I react violenty when people use the family-first order in English with Japanese names. It has the same power to piss me off as "u". Sometimes I have to put up with it, because of, well, other mitigating factors. But today I saw a comment in Jeff's entry about the reality-based plots making a short visit to Ghibly Studios, so I went to check the author. Looks like a nice enough blog, but... the name order just overwhelms. I guess I'm not going to follow that one.
Some of adherents of this sillinesscustom say that the name is just a tag in its entirety, and thus we should not monkey with it. After all, with some cultures (such as Viet) it simply is impossible to split family from given and perform the normalization. So, the logic goes, to be consistent to the worst common denominator, we should refuse to do that for those cultures where it's a perfectly reasonable thing to do, for the sake of "consistency".
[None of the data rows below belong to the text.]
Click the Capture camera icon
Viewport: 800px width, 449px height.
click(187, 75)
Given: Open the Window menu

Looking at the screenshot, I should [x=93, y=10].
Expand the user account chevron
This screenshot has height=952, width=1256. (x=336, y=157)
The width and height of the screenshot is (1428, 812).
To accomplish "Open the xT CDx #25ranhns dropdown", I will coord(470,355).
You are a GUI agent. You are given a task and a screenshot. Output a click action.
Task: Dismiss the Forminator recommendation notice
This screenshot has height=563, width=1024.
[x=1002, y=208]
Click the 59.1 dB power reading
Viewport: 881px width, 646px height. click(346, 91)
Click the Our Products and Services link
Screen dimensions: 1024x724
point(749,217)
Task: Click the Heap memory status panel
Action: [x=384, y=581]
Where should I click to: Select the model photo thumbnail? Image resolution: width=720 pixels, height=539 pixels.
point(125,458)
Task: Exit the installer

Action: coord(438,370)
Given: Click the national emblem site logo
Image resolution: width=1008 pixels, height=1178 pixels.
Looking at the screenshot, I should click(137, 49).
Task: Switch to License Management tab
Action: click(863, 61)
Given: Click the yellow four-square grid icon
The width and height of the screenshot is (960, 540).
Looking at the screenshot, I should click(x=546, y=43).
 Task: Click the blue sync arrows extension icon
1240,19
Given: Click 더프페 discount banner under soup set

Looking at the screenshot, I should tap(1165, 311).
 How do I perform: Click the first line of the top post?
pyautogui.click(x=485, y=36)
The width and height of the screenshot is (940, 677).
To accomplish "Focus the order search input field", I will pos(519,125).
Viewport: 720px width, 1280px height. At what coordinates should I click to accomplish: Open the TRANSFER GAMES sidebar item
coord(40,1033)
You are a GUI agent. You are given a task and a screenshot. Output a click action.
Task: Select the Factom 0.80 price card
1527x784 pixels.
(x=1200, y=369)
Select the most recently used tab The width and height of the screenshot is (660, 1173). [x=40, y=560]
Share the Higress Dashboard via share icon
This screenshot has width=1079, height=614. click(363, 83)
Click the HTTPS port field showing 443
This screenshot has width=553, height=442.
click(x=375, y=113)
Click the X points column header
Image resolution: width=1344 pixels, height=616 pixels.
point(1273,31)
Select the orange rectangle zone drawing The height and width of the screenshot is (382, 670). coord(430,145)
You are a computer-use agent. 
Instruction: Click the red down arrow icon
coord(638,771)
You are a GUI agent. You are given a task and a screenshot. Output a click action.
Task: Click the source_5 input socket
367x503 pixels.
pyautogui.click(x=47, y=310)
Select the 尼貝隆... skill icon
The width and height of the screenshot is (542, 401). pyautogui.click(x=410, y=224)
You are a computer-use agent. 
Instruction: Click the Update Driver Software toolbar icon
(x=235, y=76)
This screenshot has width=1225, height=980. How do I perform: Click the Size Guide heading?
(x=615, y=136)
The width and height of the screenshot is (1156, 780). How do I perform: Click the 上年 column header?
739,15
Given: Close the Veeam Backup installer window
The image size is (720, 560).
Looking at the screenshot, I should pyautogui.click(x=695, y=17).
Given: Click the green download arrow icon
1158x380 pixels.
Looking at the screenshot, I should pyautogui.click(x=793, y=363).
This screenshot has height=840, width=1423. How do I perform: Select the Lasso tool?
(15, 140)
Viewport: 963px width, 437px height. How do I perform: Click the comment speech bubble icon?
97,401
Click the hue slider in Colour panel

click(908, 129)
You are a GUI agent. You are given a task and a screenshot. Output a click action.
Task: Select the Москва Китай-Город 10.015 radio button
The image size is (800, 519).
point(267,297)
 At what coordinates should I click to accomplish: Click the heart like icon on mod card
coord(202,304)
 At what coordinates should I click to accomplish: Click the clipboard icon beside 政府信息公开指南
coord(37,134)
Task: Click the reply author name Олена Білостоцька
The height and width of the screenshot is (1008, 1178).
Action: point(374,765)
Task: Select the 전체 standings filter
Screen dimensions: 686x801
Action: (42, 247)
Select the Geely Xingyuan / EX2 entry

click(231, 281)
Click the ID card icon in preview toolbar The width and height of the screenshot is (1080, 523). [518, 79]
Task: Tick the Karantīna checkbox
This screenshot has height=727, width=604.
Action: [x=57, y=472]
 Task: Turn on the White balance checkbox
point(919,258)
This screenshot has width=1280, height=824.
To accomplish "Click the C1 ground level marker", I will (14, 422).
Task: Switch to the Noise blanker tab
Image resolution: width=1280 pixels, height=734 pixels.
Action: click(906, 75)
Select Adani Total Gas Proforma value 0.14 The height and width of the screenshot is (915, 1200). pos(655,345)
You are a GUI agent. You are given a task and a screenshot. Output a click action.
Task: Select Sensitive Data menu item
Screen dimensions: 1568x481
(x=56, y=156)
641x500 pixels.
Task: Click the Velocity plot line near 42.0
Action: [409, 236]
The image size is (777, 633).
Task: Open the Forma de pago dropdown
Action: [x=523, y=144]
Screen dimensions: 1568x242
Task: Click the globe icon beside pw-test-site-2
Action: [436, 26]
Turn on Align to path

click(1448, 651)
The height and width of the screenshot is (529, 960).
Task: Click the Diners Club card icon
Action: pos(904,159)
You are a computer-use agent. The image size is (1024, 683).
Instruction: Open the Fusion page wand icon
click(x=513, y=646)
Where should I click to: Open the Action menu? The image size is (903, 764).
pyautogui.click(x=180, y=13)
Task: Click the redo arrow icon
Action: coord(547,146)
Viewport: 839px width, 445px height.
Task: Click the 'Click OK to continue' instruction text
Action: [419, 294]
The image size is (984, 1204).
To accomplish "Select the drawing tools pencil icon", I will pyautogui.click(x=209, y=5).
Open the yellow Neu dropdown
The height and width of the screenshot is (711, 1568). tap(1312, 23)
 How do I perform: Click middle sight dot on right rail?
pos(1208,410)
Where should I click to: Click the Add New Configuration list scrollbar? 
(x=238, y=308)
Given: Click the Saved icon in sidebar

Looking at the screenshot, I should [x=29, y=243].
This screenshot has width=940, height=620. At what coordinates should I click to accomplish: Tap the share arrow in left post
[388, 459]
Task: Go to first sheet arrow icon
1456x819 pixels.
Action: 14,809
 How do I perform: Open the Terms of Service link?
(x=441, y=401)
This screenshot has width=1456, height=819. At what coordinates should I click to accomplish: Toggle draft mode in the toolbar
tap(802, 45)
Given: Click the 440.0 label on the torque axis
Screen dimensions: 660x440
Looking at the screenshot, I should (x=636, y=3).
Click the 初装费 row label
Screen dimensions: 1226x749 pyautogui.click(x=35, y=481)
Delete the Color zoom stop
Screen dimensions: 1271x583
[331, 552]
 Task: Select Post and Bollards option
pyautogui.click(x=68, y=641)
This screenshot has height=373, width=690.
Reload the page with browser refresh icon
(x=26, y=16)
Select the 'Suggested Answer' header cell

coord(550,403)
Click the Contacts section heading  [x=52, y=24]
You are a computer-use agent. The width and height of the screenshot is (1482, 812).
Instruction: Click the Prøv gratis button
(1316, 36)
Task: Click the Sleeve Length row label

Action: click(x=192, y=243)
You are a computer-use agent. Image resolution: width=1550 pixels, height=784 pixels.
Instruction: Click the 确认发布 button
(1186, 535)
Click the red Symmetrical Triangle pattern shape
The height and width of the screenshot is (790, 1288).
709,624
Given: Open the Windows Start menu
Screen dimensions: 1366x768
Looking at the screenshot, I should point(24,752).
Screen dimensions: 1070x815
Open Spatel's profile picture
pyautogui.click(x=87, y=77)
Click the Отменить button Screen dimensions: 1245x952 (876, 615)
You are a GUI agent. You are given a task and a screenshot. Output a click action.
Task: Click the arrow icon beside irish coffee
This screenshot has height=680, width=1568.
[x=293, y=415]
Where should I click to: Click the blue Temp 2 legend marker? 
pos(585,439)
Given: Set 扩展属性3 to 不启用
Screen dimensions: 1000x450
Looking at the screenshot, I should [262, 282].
The reason the "consistency" does not work is because it's impossible. Cultures exist which prefer their mapping to be done, for example Russians. They have given names, family names, and father's names, with the latter often mapped to "middle name" in English. Thus, Петр Феоктистович Романов is going get angry every time he sees his Driver's License which says "Petr Feoktistovich Romanov". It's not that it's wrong, but over time it's getting annoying. The use of middle name has certain connotations for him.
But even if English speakers tried to preserve the names outside of their cultural context by their complete sound, they could not. For example, a common Russian name "Зайцев" (e.g. the character in a movie about WWII snipers) has a sound 'ц', which is absent from English. When a clerk in Safeway is struggling to read the name on the receipt and Mr. Zaitsew is in a hurry, he is going to get pissed more than Mr. Romanov in the above example. The plight of Mrs. Nguyen Thu Huong is even more horrible: 't' and 'h' are separate sounds. Not only they can't pronounce it right, they can't spell it using English rules, period. The Anglicized name is just a new badge invented for a person, face it.
Finally, from what I gather, Japanese are perfectly happy to have their names normalized for use in English, and perhaps even prefer it. So, as far as I am concerned, fans of consistency can stuff it.
There may be other arguments, although I don't see them articulated.
Update: Jeff sent an e-mail to remind that he also belongs to the other side. Uh-oh. I completely missed that. If I understood him right, he explains that he has to -san people a lot at work, and that is, of course, impossible with the First-Last order.
Update: Steven asks what I would feel if I saw "Zedung Mao" in a news or historical article. Honestly, I have no idea. Obviously, I didn't make enough disclaimers about the name morphing being culture-specific (although doings so would make the article unweildy). I have no preference about the way Chairman Mao should be identified in English; I am not Chinese; I don't watch Chinese movies.